▶ _WHAT IS BEING ASKED_:
Pull out every line below that contains the word "input".

▶ _EXTRACTED ENTRIES_:
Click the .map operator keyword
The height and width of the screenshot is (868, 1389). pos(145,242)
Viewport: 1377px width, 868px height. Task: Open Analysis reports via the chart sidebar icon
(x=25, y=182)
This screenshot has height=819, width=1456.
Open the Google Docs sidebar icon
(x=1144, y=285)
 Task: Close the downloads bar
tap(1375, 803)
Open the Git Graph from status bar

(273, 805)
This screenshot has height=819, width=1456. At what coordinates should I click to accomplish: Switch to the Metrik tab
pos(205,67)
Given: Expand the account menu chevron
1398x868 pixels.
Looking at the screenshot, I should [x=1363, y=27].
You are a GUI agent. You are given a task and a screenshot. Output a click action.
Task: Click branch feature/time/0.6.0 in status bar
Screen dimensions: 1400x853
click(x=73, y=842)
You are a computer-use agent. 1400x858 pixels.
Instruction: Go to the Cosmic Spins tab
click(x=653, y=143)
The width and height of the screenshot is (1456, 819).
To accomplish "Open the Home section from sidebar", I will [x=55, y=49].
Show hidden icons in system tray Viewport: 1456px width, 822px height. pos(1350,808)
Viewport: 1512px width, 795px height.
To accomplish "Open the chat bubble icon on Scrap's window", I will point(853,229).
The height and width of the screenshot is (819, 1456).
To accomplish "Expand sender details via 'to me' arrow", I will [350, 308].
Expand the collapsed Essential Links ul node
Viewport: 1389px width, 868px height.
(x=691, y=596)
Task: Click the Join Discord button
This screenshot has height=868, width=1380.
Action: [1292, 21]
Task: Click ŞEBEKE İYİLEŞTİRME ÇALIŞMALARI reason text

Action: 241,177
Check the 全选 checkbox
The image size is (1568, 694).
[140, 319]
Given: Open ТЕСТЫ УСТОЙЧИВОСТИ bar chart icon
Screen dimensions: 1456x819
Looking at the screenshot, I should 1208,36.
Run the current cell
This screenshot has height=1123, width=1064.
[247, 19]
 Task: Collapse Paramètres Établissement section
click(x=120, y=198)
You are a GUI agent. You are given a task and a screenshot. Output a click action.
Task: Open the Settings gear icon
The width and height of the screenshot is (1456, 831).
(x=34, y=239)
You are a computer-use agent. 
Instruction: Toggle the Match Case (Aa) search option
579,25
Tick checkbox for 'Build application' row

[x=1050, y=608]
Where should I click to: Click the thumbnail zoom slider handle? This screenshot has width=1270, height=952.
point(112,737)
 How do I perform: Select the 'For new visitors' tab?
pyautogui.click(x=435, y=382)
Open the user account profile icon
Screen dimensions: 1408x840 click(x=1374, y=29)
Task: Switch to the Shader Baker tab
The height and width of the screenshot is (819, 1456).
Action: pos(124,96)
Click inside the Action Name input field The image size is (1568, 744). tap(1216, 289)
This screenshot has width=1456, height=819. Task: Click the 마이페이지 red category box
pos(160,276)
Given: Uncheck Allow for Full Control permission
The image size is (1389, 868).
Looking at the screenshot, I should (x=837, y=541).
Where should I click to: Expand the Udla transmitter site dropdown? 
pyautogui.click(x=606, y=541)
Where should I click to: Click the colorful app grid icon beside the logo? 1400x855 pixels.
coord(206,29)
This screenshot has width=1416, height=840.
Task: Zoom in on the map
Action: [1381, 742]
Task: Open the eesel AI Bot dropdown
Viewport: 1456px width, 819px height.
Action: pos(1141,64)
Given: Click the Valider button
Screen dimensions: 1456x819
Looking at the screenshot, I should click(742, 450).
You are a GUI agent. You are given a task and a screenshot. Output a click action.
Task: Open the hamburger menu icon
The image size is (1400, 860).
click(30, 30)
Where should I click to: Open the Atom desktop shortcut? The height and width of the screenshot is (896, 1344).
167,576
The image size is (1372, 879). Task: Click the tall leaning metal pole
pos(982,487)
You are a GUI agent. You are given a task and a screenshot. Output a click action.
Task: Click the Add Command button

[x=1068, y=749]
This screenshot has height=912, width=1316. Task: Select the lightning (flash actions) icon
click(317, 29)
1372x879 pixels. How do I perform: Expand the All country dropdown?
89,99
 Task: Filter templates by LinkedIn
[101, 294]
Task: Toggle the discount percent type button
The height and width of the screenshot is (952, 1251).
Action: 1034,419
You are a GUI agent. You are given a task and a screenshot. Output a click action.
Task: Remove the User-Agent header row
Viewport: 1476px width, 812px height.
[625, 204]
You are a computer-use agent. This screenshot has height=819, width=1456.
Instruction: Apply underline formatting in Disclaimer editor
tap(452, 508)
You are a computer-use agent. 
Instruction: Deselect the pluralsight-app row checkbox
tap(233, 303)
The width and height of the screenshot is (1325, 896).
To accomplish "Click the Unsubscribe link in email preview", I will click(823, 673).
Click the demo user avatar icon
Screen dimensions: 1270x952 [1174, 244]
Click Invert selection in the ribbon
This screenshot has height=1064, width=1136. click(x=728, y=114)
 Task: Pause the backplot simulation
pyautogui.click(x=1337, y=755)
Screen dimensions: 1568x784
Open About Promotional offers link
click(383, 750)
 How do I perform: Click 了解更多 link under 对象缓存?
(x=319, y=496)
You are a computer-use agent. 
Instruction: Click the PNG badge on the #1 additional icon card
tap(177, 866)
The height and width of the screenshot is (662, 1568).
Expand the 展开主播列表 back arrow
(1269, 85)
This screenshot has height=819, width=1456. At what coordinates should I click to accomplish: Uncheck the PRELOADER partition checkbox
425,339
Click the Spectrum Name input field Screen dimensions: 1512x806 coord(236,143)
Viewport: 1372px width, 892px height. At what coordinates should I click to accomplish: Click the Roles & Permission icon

▶ _WORKED SOLUTION_:
Click inside the Action Name input field The image size is (1568, 744). tap(1216, 289)
Click the Spectrum Name input field Screen dimensions: 1512x806 coord(236,143)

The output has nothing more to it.